Thursday, November 24, 2011

All Voice Begins with Vibration

I started blogging a few months ago by sharing communication tips and strategies gleaned from workshops and classes I’ve taught over the years. I’m shifting the focus of my blog to discoveries I’m making about the interface of communication and culture.

My Singing Bowl
A few weeks ago I purchased a beautiful gold-colored bowl, 12 inches in diameter, forged of seven metals, and made by artisans in a small village in the Himalayas.  Such bowls are called singing bowls, or sometimes Tibetan bells, because of the amazing sounds they produce when struck.  www.youtube.com/watch?v=3hncJzoAiAw 


My bowl has helped me “tune in” to the essence of sound – a vibration set in motion by a “mover,” and “received” by the “antenna” of our ears and entire body.  Whether I strike my bowl with a wooden implement or roll the striker around the bowl’s circumference, the complexity of sound is beautiful and mesmerizing.  

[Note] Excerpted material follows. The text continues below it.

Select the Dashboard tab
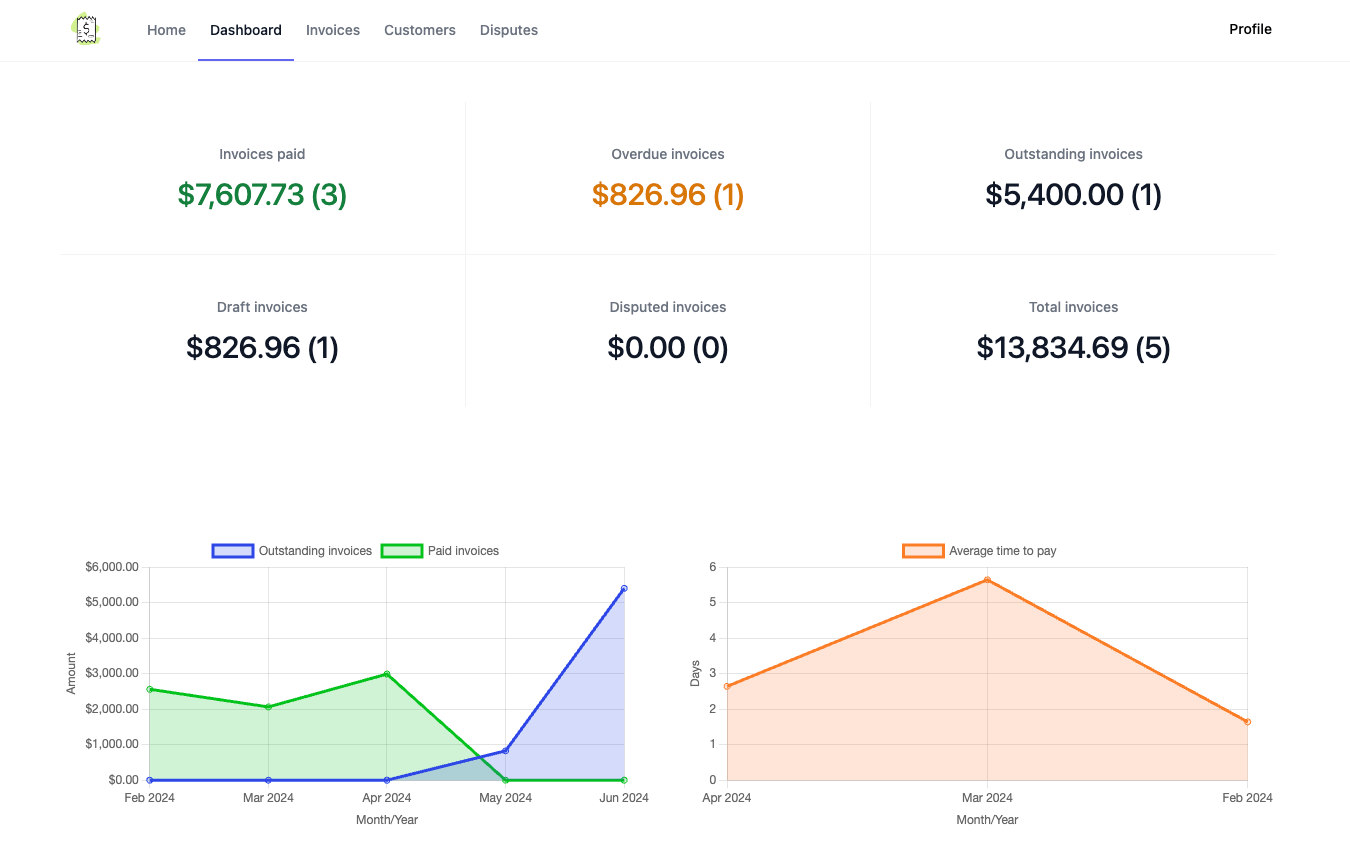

All voice begins with vibration

Anthropologists and linguists have debated for centuries the interrelationship between the speech patterns developed by cultures, and the natural sounds they heard in their environments and eventually imitated with their voices and musical instruments. What, for example, led the peoples of Tibet and Himalayan India to forge metals from their mountainous homes into bowls that could produce such a range of captivating sound? And how did the bowls themselves alter the pitch, intensity, and range of the speech of those very people who created them?

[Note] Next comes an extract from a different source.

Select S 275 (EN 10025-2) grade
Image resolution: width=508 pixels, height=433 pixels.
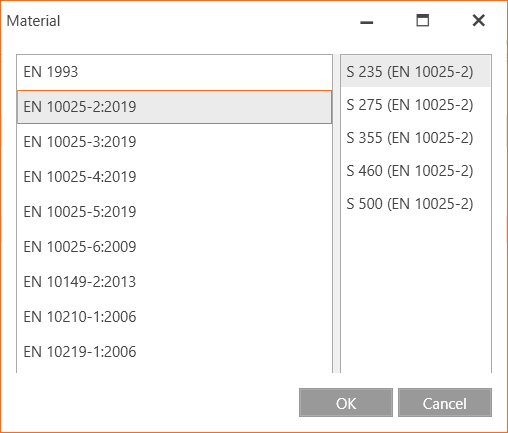(x=415, y=105)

Physicists explain that the human voice begins as vibratory energy produced by the complex forces of our body’s organs on molecules of air. Such vibrations become spoken voices because of factors unique to each body, as well as to learned factors of pitch, breathing, resonance, articulation, etc. Cultures impose their own “likes” upon speech, so that a particular pitch, cadence, and intonation become favored. Musical instruments and objects come to complement that range of voices dominant in a particular culture.

Each voice is unique

When I coach people on how to speak clearly or present more effectively in meetings, I am aware of some of the cultural or geographical influences that forge familiar patterns of speech (i.e. accent). I also am interested in discovering how a person’s voice projects his or her personality. Each voice contains within those molecules of vibrating air the potential to express itself in an individual way. When we speak of a person having “a voice,” we mean more than simply vibration and accent; we hear the person’s essence in the timbre and intensity of the words conveyed in speech.   

The goal of coaching or training, therefore, is not try to change that vibrating, molecular-level essence of the person’s unique voice. Rather, it is to help the person fully utilize the instruments of sound available in his/her body to form words, express thoughts, and evoke responses that we then call communication.

I give thanks for my bowl

Today, Thanksgiving Day, I will “play” my beautiful bowl, an instrument uniquely different from all the other bowls in the little shop where I bought it. I give thanks for its harmonics originally forged and valued by the cultures of the Himalayas. I give thanks for the lessons it’s teaching me about the human voice. 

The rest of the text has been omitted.